## SELECTION:
──────

# need potential backup in northwest ct



## all seasons (Nov 1, 2004)

i am new in the business and have several new contracts to which i am responsible for and at this time i have only one truck and have not been able to get myself a backup yet.if anyone has a decent,cheap backup or can lend support in emergency i would like to hear from you.can also run backup for someone who needs help.i am in torrington - winsted area of ct.


----------



## ChipsEarthWorks (Nov 25, 2003)

Where do you plow i live down on route8 let me know : where you plow and I might be able to help you out I am willing to drive if you are needing help pm me if you are interested :waving:


----------



## rob1325 (Jan 6, 2000)

I also in same boat. I may need more plowers for some of my contracts. If interested PM me, live near waterbury.

──────

## DATA RECORDS:
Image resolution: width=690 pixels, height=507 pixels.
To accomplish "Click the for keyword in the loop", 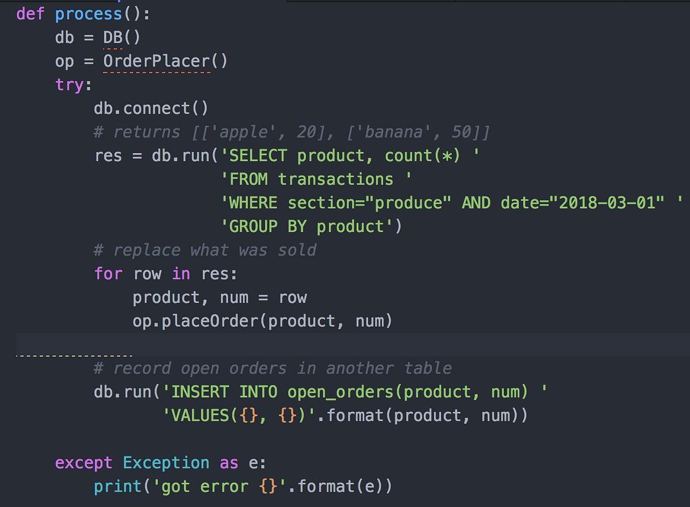I will [x=108, y=273].
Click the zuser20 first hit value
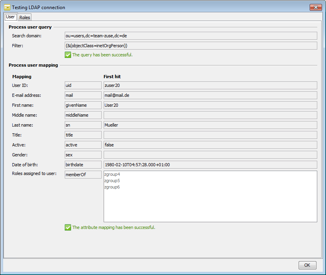The image size is (326, 275). tap(210, 85)
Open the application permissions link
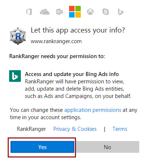Screen dimensions: 148x163 (x=93, y=110)
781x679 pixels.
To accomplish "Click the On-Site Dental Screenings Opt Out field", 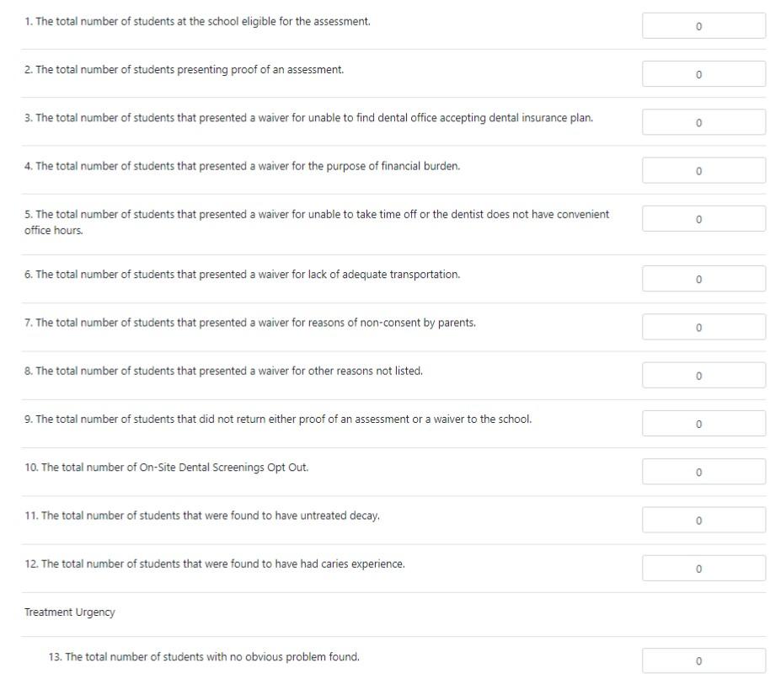I will point(703,472).
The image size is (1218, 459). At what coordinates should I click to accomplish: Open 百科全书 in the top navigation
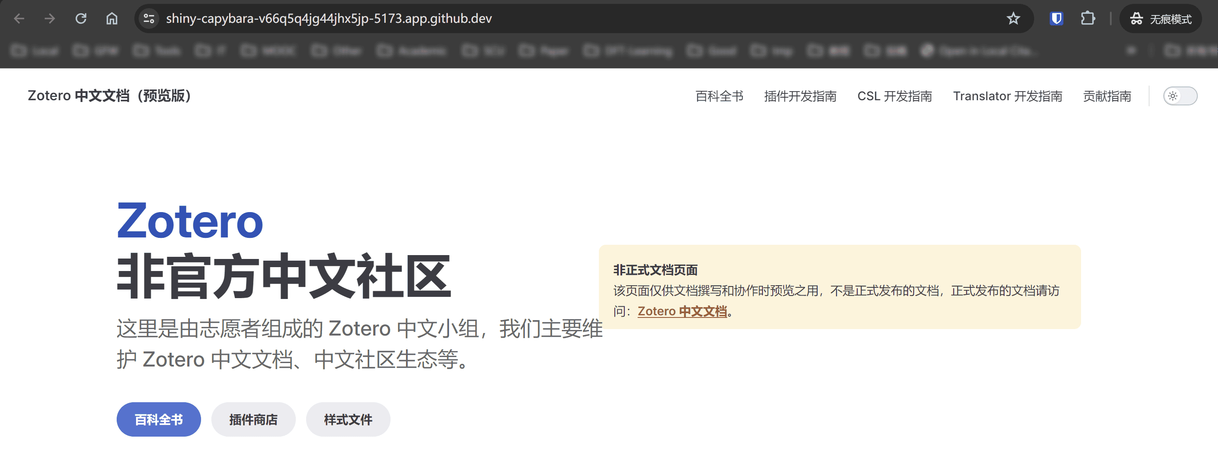coord(719,96)
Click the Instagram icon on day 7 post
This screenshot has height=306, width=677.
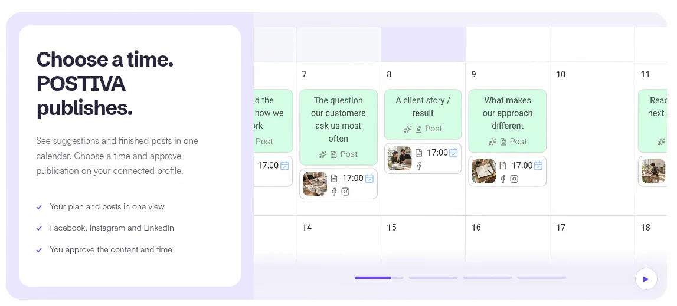[345, 192]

──────

## TASKS:
(a) Retype part of the plowing thread word for word, starting at the words "i am new in" and ending after "area of ct.".
(b) Extend the plowing thread past its final post with more writing that follows on from it.
The entries were taken from a different source than the plowing thread.

## FINAL ANSWERS:
(a)
i am new in the business and have several new contracts to which i am responsible for and at this time i have only one truck and have not been able to get myself a backup yet.if anyone has a decent,cheap backup or can lend support in emergency i would like to hear from you.can also run backup for someone who needs help.i am in torrington - winsted area of ct.

(b)
----------



## all seasons (Nov 1, 2004)

*re plowing help*

i live in winsted and i have accounts from the colebrook area down through winsted,torrington,burrville,harwinton,burlington i try to keep in a fairly close area.and i would also reciprocate if anyone needed my help.thanx for the response.for some reason i cant figure out how to pm you guys it tells me that i don't have access to that. rich


----------



## duh (Feb 8, 2004)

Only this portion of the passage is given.